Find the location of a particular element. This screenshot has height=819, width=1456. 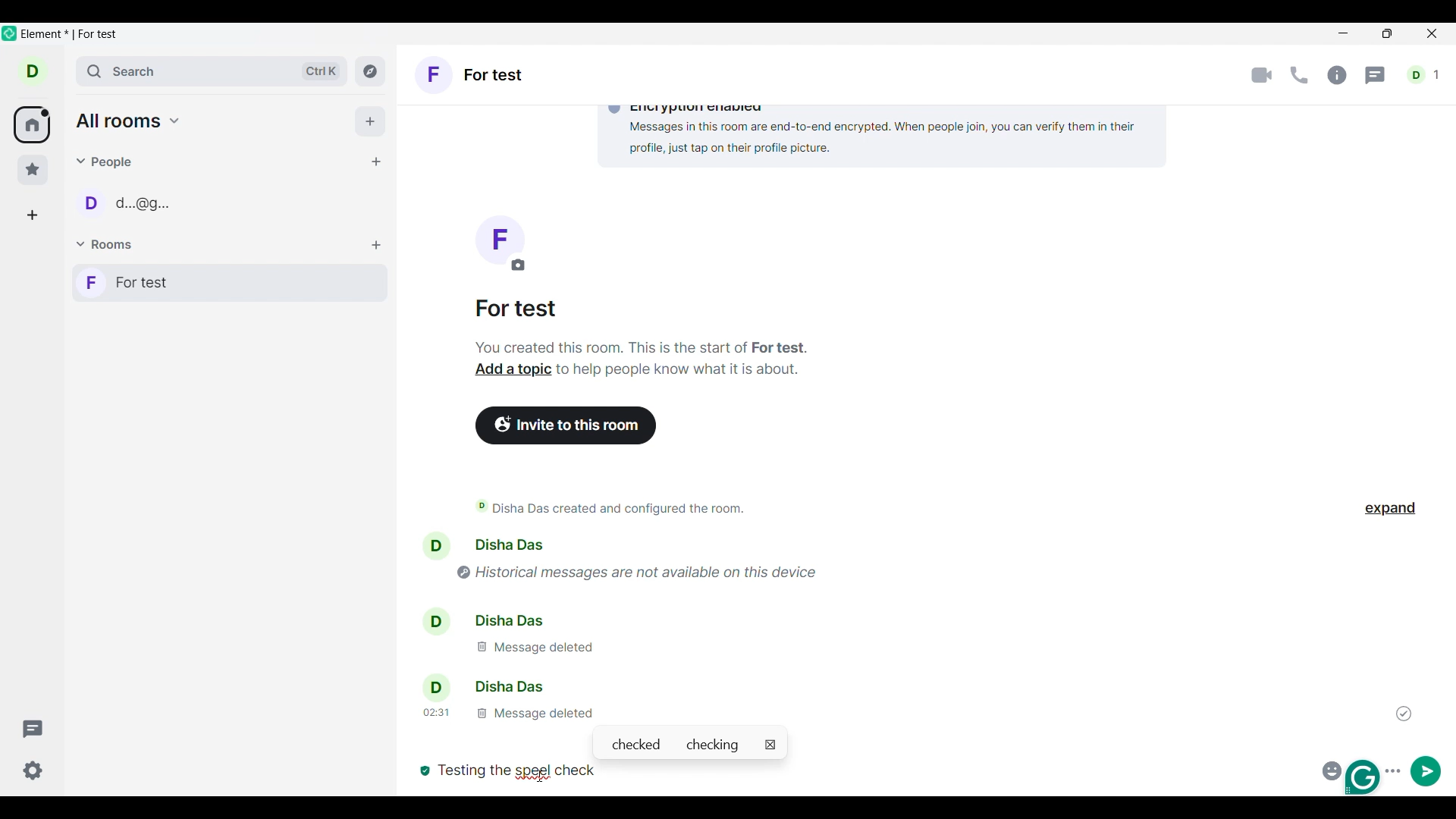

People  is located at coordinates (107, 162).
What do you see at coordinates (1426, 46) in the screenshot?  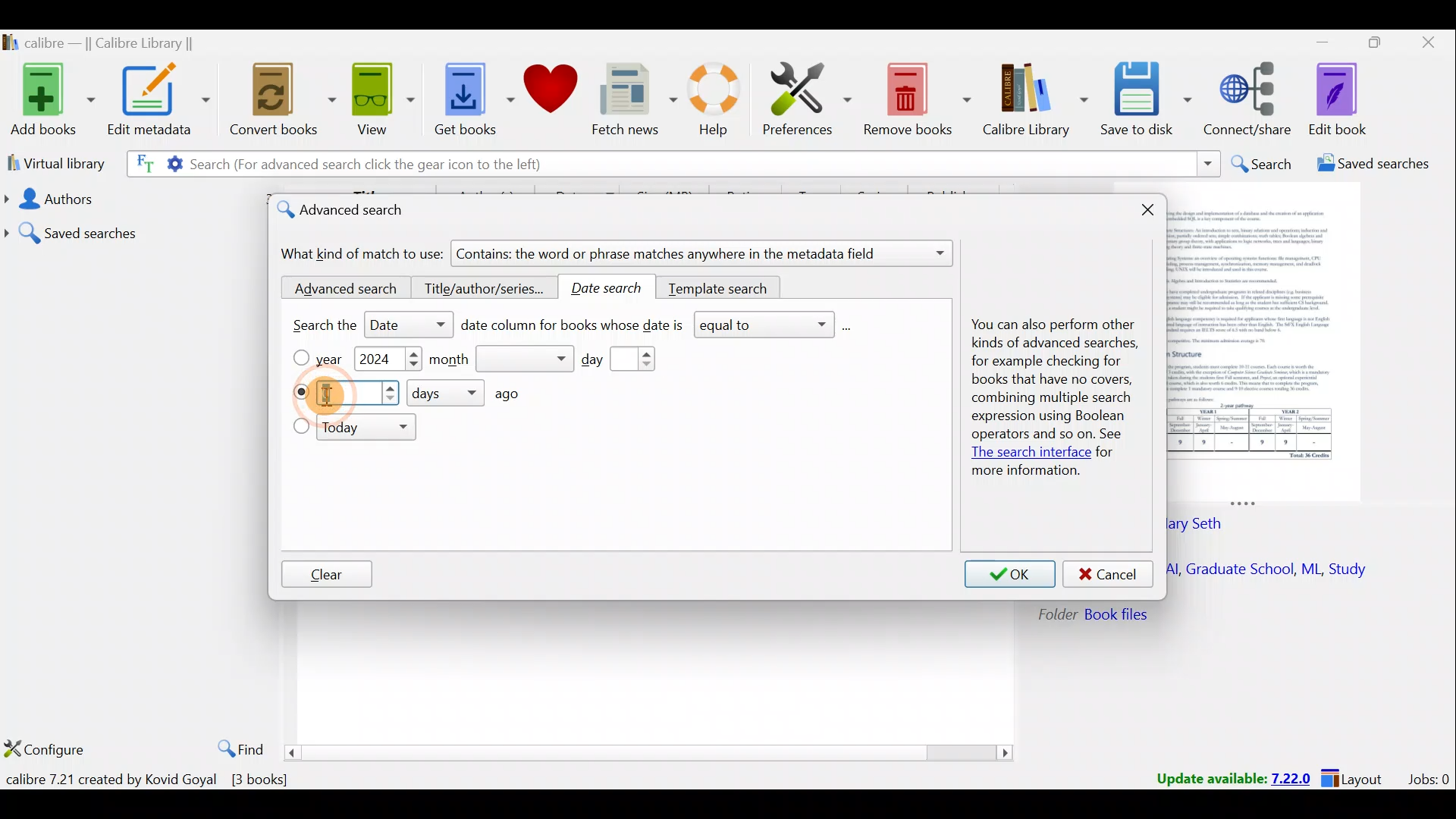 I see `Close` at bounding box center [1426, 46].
..............................
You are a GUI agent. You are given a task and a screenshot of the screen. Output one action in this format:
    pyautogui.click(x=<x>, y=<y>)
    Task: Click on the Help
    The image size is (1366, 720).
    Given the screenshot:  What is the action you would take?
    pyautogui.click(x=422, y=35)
..............................
- _What the task requires_: From the data above, reproduce verbatim every line from the one containing "You are a GUI" through the one containing "pyautogui.click(x=422, y=35)", including both of those lines.

- _Result for this exercise_:
You are a GUI agent. You are given a task and a screenshot of the screen. Output one action in this format:
    pyautogui.click(x=<x>, y=<y>)
    Task: Click on the Help
    The image size is (1366, 720).
    Given the screenshot:  What is the action you would take?
    pyautogui.click(x=422, y=35)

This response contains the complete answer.